# [WHAT IS REQUIRED]
In the entries below, count the lines that include the word "will" and reply with the number alone.

Data excerpts
**********

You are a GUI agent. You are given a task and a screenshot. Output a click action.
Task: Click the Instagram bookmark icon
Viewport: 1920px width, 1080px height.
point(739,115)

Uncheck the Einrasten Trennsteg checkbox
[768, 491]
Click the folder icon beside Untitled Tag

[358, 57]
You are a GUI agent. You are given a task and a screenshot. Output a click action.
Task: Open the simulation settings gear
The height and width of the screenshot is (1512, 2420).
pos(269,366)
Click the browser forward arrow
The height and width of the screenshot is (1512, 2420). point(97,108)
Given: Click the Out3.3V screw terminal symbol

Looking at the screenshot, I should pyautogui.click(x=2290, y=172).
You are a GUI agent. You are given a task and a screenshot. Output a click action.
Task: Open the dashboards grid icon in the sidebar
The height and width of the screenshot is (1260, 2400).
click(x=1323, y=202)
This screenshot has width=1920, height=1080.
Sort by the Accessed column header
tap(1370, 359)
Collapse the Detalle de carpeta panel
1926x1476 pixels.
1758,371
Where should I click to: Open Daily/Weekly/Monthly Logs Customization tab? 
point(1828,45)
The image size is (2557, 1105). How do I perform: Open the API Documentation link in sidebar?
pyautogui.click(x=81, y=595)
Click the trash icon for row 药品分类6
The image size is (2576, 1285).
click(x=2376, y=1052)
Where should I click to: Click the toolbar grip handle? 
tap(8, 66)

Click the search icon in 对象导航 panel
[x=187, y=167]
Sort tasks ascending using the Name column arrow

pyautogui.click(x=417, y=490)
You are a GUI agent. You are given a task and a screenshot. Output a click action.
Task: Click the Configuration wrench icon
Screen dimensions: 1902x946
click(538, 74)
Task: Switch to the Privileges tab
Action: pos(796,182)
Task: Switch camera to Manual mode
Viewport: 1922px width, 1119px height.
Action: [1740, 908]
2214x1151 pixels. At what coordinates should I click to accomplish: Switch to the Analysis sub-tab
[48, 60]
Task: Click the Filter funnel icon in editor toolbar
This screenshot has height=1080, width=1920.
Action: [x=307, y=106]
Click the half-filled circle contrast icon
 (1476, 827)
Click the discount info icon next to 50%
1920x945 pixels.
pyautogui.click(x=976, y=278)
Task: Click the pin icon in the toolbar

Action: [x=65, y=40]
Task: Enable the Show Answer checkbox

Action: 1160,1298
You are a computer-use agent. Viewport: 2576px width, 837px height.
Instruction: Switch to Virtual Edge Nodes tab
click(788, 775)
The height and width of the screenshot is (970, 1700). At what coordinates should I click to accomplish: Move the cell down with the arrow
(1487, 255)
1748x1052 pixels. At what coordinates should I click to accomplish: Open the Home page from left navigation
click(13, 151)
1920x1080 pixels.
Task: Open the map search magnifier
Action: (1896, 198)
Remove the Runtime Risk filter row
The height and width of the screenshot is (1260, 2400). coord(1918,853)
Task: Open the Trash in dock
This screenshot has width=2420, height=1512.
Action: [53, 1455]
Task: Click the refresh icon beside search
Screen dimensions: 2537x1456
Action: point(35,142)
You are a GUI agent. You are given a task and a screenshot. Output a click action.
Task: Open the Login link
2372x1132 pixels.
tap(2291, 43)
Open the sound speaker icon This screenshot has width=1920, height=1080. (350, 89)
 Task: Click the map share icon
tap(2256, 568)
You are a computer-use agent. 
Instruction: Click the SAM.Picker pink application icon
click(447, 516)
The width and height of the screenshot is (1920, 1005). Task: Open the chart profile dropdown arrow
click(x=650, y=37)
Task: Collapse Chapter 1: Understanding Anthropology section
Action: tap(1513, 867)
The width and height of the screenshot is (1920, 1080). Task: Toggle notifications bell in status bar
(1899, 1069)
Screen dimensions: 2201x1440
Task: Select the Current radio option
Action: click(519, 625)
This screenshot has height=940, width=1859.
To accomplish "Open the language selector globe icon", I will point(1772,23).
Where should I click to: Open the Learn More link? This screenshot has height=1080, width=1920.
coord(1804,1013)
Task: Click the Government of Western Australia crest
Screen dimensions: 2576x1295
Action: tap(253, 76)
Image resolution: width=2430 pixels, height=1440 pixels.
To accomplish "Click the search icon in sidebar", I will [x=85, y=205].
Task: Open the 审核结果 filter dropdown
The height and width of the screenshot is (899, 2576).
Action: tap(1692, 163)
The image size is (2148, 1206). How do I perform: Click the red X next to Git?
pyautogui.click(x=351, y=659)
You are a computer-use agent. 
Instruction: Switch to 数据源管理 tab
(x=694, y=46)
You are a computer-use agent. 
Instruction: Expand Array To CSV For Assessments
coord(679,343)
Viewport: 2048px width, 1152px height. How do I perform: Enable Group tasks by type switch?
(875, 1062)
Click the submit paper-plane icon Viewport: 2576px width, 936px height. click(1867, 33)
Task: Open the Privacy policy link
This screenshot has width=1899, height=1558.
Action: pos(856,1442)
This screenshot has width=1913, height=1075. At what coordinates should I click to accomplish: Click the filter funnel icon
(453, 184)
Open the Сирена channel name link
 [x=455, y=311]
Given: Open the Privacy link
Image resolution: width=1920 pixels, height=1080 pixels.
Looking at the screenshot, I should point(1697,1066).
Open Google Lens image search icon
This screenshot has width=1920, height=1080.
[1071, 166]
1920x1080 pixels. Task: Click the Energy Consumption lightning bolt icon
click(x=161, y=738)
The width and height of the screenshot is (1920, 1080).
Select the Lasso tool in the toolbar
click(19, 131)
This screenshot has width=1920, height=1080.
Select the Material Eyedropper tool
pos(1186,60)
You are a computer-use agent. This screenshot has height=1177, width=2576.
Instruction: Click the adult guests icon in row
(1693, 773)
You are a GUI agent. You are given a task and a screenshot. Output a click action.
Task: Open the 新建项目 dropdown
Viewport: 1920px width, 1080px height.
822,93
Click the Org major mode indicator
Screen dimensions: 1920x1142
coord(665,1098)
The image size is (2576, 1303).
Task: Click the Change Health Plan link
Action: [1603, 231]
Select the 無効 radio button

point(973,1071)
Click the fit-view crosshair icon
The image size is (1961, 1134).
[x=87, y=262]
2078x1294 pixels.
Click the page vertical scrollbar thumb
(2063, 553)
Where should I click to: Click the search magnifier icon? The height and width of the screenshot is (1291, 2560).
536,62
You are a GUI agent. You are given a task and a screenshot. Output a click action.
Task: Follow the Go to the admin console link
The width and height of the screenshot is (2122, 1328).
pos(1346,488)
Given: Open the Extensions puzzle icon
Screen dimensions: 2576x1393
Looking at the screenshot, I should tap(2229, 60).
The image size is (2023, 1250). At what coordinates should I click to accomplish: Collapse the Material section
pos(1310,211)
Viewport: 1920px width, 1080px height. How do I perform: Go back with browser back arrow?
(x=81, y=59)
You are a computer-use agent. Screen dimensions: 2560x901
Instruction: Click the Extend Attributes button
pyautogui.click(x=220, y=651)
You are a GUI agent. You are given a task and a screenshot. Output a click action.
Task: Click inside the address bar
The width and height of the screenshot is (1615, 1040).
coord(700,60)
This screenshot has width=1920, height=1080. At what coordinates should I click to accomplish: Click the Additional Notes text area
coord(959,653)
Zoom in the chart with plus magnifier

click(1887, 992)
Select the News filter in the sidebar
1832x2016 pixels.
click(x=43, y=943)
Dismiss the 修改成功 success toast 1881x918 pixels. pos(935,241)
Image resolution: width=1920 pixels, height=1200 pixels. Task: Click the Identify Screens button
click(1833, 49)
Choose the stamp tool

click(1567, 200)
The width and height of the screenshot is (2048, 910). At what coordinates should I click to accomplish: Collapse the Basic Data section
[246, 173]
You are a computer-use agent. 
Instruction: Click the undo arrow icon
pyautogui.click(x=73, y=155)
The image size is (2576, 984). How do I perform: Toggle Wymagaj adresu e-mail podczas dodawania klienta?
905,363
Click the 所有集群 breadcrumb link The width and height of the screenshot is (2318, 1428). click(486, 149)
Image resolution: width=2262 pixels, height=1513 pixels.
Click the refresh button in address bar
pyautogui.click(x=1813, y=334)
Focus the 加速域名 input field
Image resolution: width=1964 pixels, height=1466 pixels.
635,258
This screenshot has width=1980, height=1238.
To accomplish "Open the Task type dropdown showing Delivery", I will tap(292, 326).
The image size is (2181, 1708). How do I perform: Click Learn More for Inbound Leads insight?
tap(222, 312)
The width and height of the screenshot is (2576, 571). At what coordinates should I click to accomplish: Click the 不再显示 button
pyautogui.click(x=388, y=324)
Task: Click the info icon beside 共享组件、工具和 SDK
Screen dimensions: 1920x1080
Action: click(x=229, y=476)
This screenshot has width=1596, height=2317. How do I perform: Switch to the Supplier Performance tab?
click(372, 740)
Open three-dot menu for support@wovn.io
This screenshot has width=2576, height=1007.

**********

# [SOLUTION FOR THIS TASK]
3